In this day and age, it’s not uncommon to hear about endangered species dying across the globe. According to WWF, there is about 1.4 and 1.8 million scientifically identified species on our planet. Of those species, approximately 200 to 2,000 extinctions occur each year. Some of these species include the recently extinct Hawaiian po’ouli bird, the Tasmanian tiger, and China’s baiji dolphin. These numbers are staggering and reveal just how imperative the need to preserve other endangered species.
The San Diego Zoo seems to have a plausible solution to the extinction issue: the Frozen Zoo. Since the loss of its 42-year-old northern white rhinoceros to cancer this past December, researchers at the zoo have been working non-stop on trying to save as much genetic material from as many endangered species as possible. Sperm, eggs, blood, and cells, or more specifically, pluripotent stem cells, are crucial to the preservation of endangered species.
The Frozen Zoo, founded in 1972, was designed as a genetic bank.

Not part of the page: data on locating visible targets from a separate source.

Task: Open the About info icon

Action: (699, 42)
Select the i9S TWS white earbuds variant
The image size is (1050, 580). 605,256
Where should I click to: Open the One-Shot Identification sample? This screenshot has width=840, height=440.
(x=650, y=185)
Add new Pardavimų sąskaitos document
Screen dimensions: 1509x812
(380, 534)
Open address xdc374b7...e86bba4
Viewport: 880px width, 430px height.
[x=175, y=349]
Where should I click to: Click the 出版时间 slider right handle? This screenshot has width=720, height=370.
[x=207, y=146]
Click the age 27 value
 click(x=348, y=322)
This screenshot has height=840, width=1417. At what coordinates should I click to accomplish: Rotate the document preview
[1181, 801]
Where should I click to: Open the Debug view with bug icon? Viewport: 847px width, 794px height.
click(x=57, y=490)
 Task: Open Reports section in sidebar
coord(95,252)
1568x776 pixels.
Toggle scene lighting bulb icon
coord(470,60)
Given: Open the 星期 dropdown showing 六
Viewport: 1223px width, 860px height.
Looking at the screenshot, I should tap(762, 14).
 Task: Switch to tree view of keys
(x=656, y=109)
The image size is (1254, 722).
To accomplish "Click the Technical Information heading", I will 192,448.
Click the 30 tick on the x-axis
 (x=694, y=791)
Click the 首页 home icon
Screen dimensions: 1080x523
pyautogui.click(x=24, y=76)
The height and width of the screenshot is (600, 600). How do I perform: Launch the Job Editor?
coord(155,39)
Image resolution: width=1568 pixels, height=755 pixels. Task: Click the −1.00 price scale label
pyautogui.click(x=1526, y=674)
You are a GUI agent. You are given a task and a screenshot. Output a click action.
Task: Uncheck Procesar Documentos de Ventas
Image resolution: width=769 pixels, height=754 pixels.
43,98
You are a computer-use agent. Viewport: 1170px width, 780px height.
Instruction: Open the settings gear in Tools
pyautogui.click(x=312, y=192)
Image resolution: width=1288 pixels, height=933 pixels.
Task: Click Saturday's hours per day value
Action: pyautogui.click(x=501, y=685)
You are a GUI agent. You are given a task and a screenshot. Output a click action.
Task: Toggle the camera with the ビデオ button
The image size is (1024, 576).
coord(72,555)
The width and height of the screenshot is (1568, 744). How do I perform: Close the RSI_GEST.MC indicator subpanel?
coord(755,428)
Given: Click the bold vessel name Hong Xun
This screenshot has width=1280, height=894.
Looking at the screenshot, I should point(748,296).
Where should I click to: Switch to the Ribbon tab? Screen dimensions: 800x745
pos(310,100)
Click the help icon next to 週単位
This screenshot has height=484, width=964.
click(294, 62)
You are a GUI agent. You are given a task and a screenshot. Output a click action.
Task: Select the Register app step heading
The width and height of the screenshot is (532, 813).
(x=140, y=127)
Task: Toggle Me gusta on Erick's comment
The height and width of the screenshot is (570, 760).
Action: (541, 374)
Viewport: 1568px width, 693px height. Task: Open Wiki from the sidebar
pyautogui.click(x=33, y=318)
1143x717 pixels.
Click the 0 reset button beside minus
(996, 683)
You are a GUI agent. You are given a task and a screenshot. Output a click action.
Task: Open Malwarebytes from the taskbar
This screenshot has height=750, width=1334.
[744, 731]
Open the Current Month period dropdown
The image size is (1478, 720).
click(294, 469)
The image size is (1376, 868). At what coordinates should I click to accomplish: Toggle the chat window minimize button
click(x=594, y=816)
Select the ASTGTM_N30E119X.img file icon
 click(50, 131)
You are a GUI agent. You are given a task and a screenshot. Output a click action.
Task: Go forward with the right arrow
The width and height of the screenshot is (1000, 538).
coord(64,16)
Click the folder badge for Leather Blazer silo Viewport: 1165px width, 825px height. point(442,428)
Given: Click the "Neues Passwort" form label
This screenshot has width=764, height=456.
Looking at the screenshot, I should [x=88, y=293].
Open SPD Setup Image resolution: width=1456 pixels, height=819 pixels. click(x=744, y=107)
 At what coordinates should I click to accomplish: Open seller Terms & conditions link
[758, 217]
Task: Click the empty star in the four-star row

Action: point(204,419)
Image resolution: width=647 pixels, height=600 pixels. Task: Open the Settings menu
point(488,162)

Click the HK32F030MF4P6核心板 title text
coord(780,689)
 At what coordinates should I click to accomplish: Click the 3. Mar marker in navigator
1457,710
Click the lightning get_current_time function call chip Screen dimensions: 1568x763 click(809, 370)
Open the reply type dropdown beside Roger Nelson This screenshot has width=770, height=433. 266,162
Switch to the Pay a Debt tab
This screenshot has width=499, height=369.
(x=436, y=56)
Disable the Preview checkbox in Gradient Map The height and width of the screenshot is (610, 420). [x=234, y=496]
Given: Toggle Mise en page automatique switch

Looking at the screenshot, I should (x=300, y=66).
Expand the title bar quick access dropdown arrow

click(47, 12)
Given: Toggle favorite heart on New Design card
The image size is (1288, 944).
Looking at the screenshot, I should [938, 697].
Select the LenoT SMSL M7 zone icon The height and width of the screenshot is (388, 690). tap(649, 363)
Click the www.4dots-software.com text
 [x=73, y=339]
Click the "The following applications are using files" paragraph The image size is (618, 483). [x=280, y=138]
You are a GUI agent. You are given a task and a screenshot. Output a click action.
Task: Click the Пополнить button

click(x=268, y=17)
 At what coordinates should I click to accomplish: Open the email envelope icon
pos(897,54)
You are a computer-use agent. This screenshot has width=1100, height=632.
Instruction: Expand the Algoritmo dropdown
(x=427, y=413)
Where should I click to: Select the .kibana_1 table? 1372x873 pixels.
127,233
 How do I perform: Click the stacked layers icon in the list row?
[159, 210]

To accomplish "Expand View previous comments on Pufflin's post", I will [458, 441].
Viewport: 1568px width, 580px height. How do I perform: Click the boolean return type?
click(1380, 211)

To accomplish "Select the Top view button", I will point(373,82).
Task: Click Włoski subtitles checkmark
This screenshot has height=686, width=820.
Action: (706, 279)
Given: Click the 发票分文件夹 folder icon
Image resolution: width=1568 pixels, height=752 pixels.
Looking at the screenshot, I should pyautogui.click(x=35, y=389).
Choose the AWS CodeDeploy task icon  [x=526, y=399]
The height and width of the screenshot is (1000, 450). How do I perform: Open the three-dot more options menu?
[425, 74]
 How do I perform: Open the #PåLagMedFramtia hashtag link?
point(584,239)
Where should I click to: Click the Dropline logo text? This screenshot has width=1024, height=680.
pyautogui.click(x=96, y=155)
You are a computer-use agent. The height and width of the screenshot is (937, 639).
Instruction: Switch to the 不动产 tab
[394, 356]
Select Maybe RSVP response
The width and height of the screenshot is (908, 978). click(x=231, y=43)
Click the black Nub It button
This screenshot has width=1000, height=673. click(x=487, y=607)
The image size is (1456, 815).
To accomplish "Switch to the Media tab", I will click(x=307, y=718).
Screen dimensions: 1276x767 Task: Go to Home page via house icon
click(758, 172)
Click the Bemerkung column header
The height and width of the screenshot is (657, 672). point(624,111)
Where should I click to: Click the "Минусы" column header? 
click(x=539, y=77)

The idea behind the Frozen Zoo is to freeze genetic material in liquid nitrogen so that, in case a member of an endangered species were to die off, their cells and DNA would be beneficial in genetic rescue and population sustainability. The Frozen Zoo has been continually archived for 40 years with the hope that the preserved cells could be used to clone endangered species and sustain a healthy population.
While some view the San Diego Zoo’s efforts as noble, other critics don’t seem to be on the same page. Some question if the Frozen Zoo is worth the millions of dollars being spent of its research and genetic collection. Others wonder if such emphasis should be put on endangered animals instead of on other issues such as global warming, pollution, and other essential topics. Another viewpoint is that the efforts to save such a small number of a species are hardly worth the time and money.
Still, the San Diego Zoo and the researchers working on the Frozen Zoo firmly believe their work is vital and should be acknowledged. “While we are aware of the challenges that face these research efforts, we are confident that retaining genetic diversity in small populations can contribute to their sustainability; it is this hope that drives us on,” said a statement on the San Diego Zoo website. The zoo sincerely believes their work could potentially bring back species that were thought to be long lost and reestablish entire populations such as, the giant panda and the Chinese monal pheasant.
Successful trials such as these can’t negate the impact of the Frozen Bank, but what about other species? Is there truly hope for them? Only one thing is certain, as scientific knowledge and technology advances over the course of time, the possibilities for genetic rescue and reestablishment seem possible.